Task brief —
For each entry, return the text exactly and omit any image.

━━━━

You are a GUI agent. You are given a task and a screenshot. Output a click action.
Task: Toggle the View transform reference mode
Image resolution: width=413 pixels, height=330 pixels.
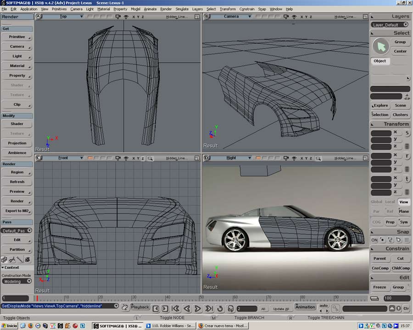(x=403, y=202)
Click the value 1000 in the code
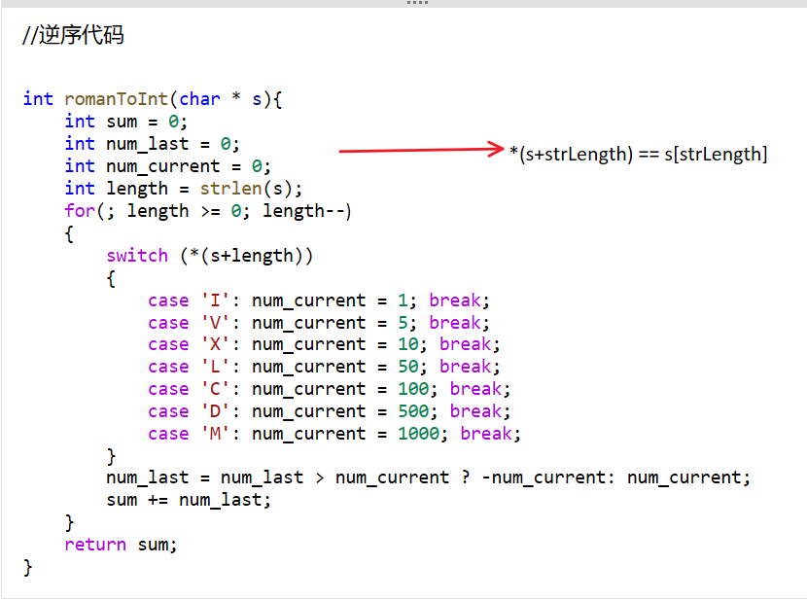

━━━━

Result of this exercise —
You are a GUI agent. You are given a task and a screenshot. Output a click action.
Task: Toggle the View transform reference mode
Image resolution: width=413 pixels, height=330 pixels.
(x=403, y=202)
Click the value 1000 in the code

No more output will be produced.